Mechanisms underlying increased serotonin-induced contraction in carotid arteries from chronic type 2 diabetic Goto-Kakizaki rats.

Serotonin (5-hydroxytryptamine; 5-HT) plays important roles in the cardiovascular system; however, the relationship between 5-HT-induced vasocontraction and the arterial 5-HT system including metabolism and signal transduction, in the presence of chronic type 2 diabetes (T2D) remains unclear. Therefore, we investigated 5-HT-induced contraction and associated mechanisms in carotid arteries from chronic T2D Goto-Kakizaki (GK) rats. Contractions in response to 5-HT were examined in carotid arteries from GK rats (42-46 weeks old). To investigate the response mechanisms of arterial smooth muscle, we constructed concentration-response curves for TCB2 (5-HT2A-receptor agonist), BW723C86 (5-HT2B-receptor agonist), and 5-HT in the presence of various inhibitors using endothelium-denuded preparations.
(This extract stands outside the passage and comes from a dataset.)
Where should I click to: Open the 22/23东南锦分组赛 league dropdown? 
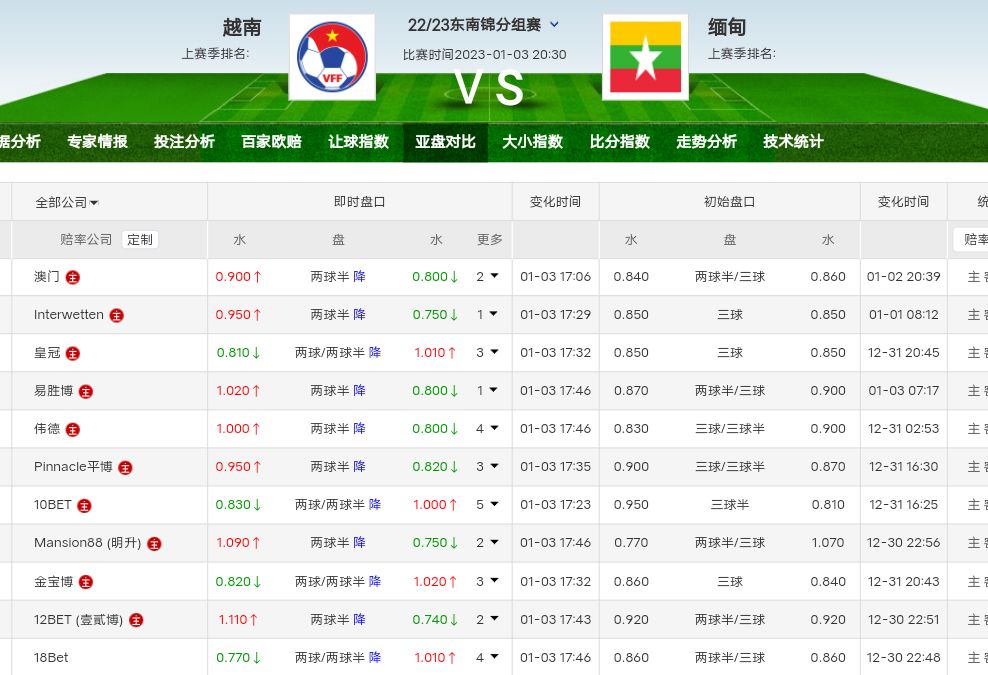[555, 25]
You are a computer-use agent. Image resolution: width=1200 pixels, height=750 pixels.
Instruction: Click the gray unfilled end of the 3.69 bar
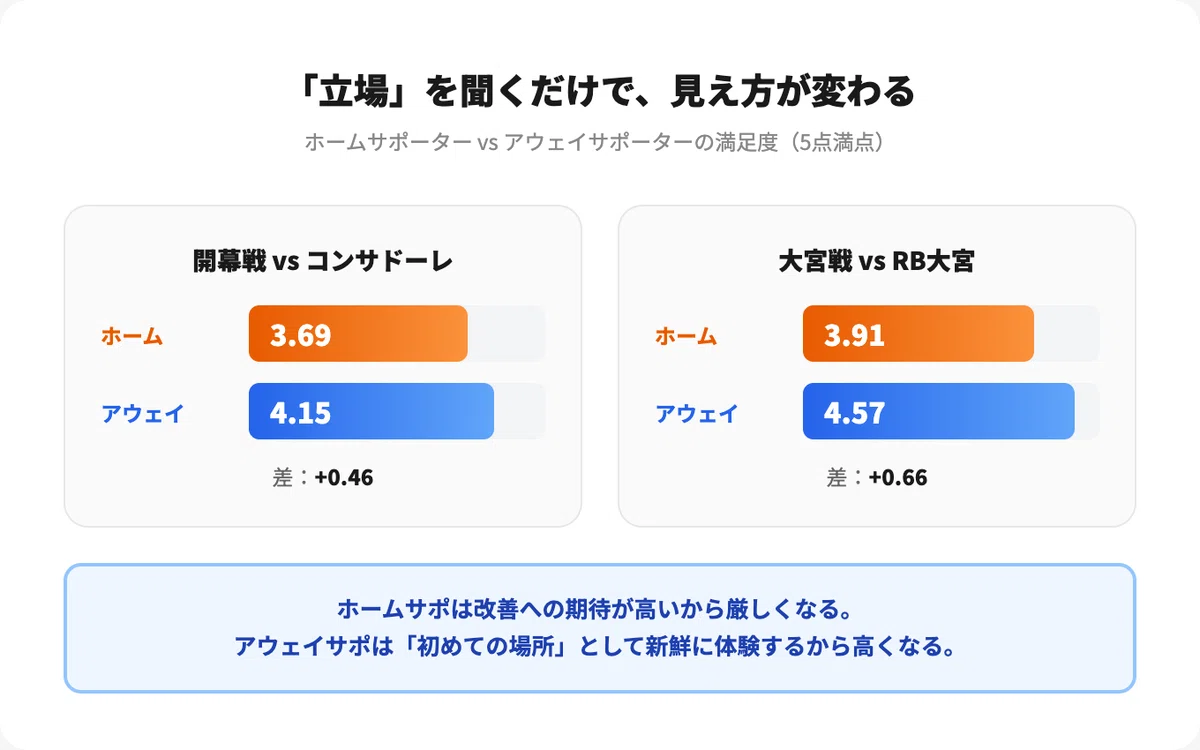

Carotid arterial expressions of monoamine oxidase-A (MAO-A), serotonin transporter (SERT), and 5-HT2A were detected by immunoblotting. 5-HT-induced contraction was increased in carotid arteries from GK compared to control Wistar rats in both endothelium-intact and -denuded preparations. In denuded preparations, we found that: (1) TCB2-induced contraction was increased in GK rat arteries (vs. Wistar); (2) MAO-A inhibitor did not affect 5-HT-induced contraction, whereas SERT inhibitor augmented such contractions in both groups; and (3) differences in 5-HT-induced contractions were abolished by p38 MAPK, PI3K, and Rho kinase inhibitors. Carotid arterial expressions of MAO-A, SERT, and 5-HT2A remained unchanged in the groups. The results suggest that 5-HT-induced contraction is augmented in T2D GK rat carotid arteries. This augmentation is due to smooth muscle activation partly mediated by p38 MAPK, PI3K, and Rho kinases, and may also be partly due to arterial SERT activity.